## Directions for this task
Your task is to copy each line of the records that includes the string "Open".

## Records for the task
══════

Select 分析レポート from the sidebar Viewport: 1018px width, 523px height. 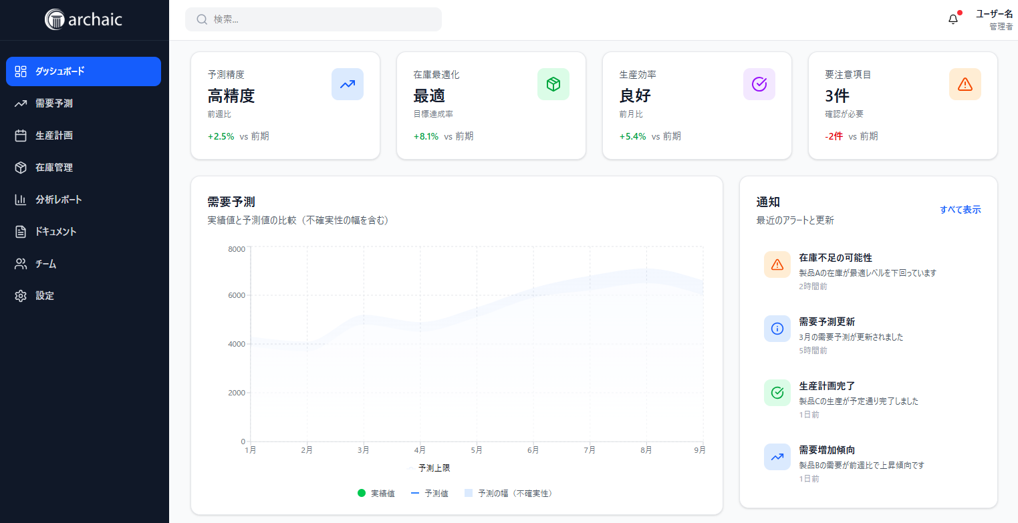coord(58,200)
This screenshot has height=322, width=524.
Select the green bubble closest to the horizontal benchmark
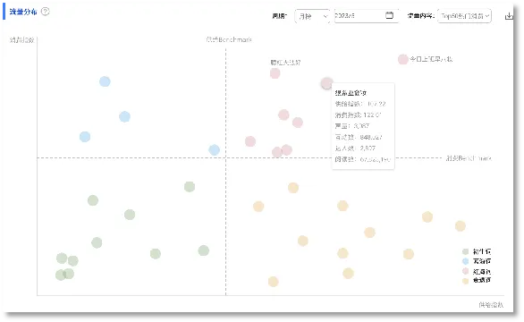[190, 187]
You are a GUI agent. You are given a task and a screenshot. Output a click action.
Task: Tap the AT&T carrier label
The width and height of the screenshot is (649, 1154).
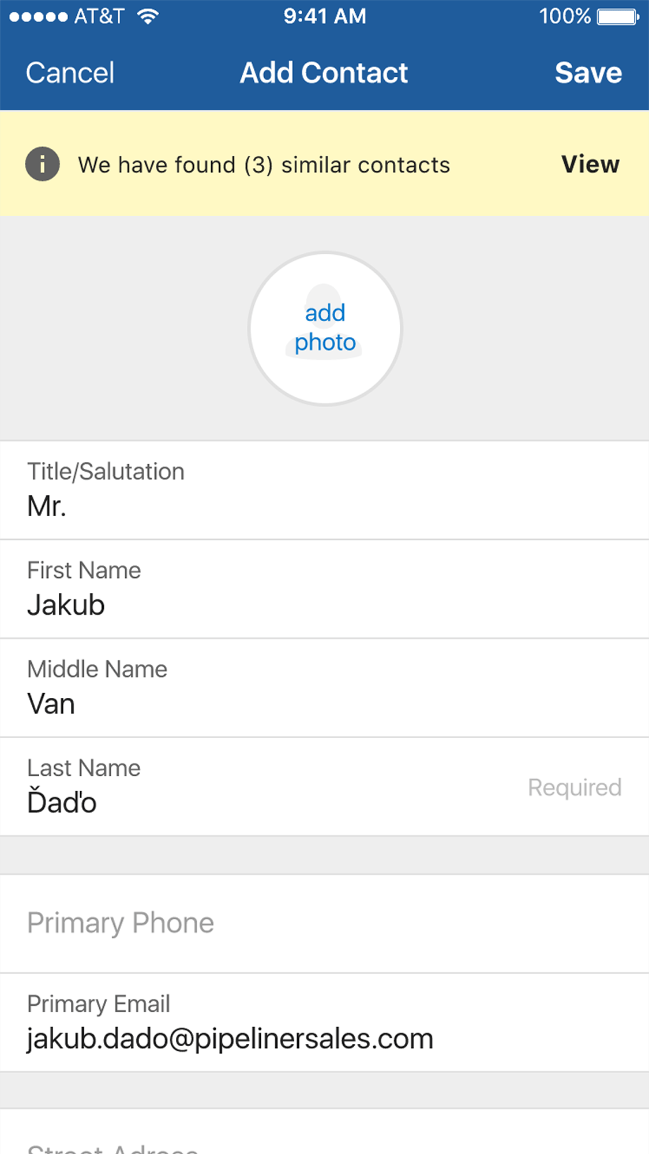coord(99,16)
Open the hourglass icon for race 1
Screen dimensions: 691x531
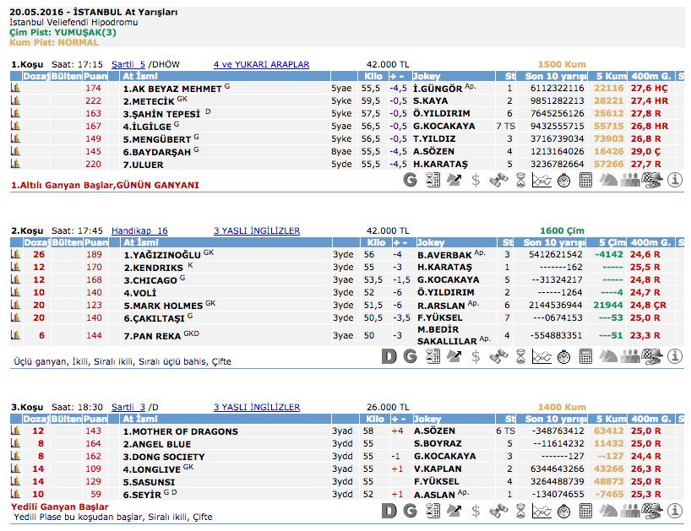pos(520,179)
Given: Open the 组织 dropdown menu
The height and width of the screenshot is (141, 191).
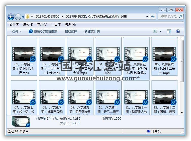Looking at the screenshot, I should 16,32.
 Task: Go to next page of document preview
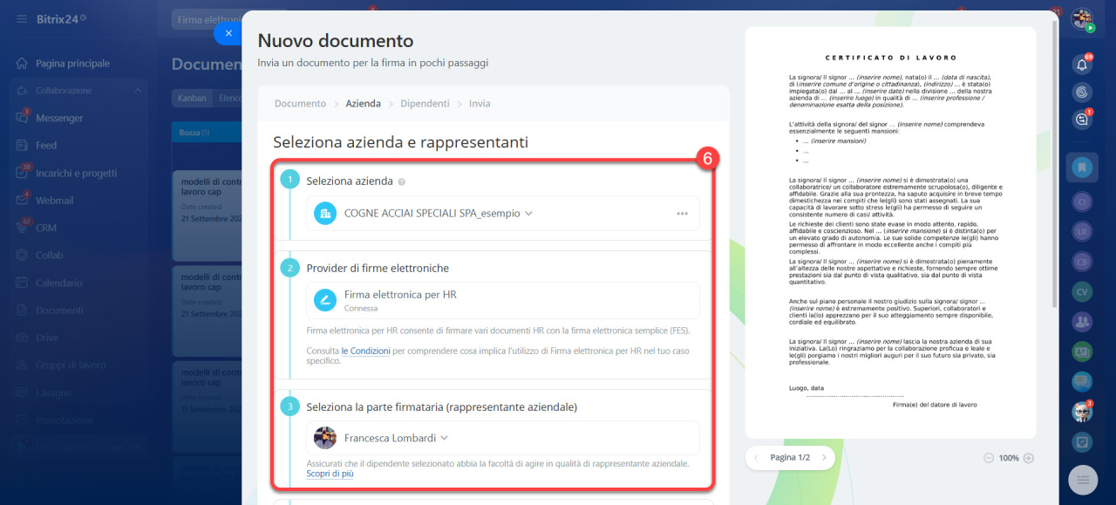click(x=823, y=458)
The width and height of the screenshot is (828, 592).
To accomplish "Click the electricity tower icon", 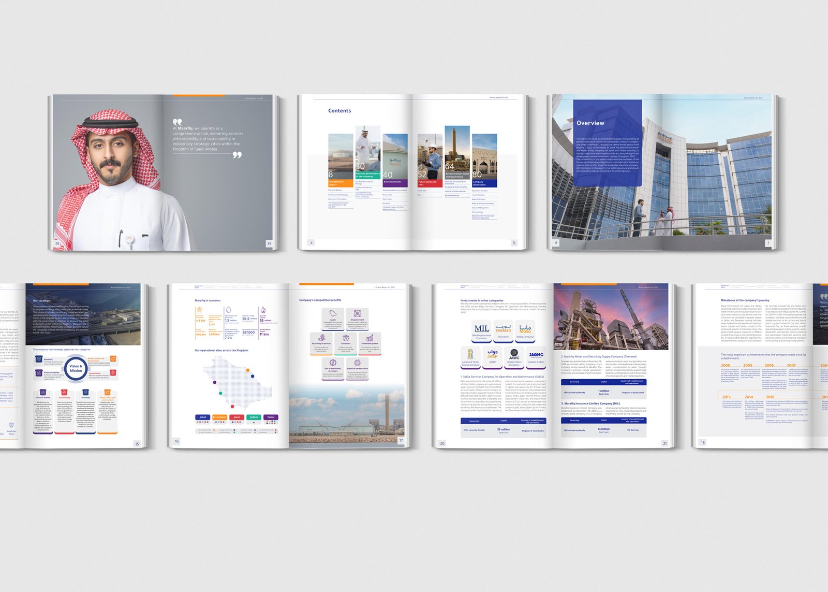I will coord(200,310).
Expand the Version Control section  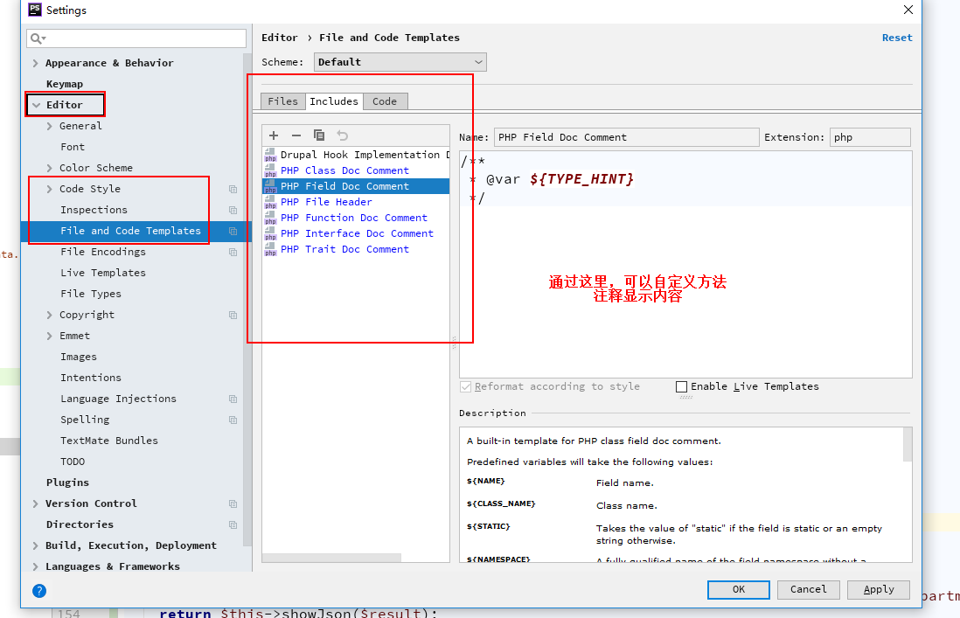(x=35, y=503)
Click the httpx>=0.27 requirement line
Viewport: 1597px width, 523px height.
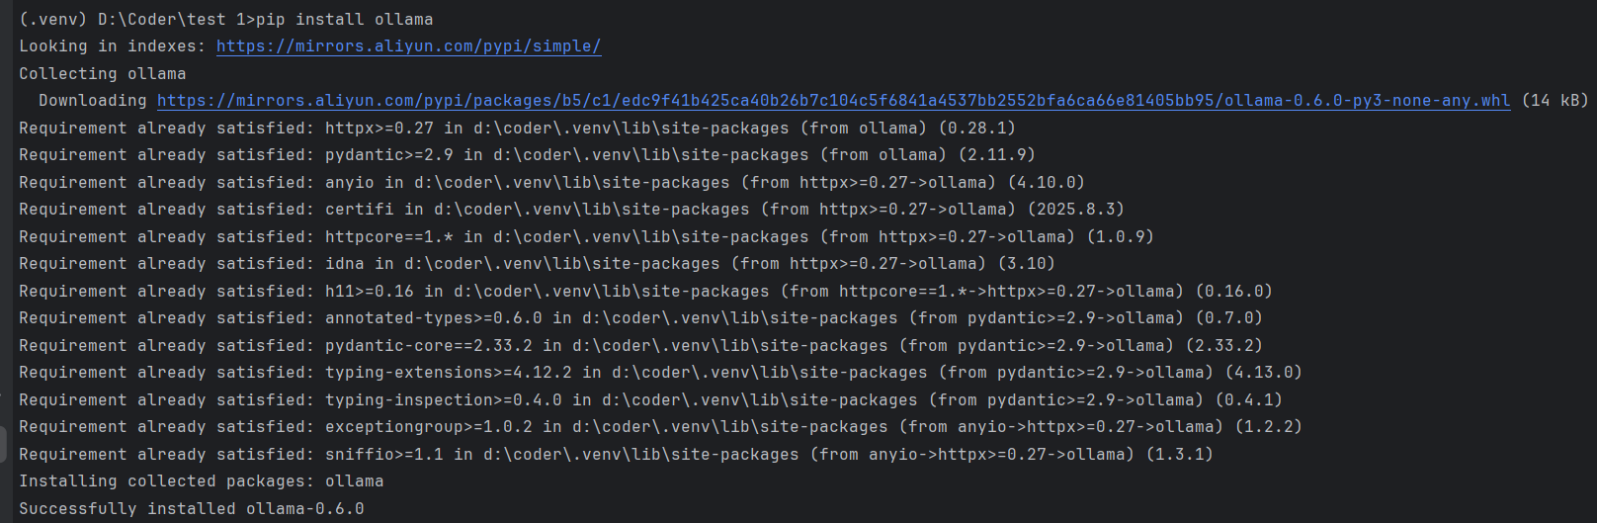click(x=517, y=129)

══════

## Solution
Open the hourglass icon for race 1
Given: Open the 组织 dropdown menu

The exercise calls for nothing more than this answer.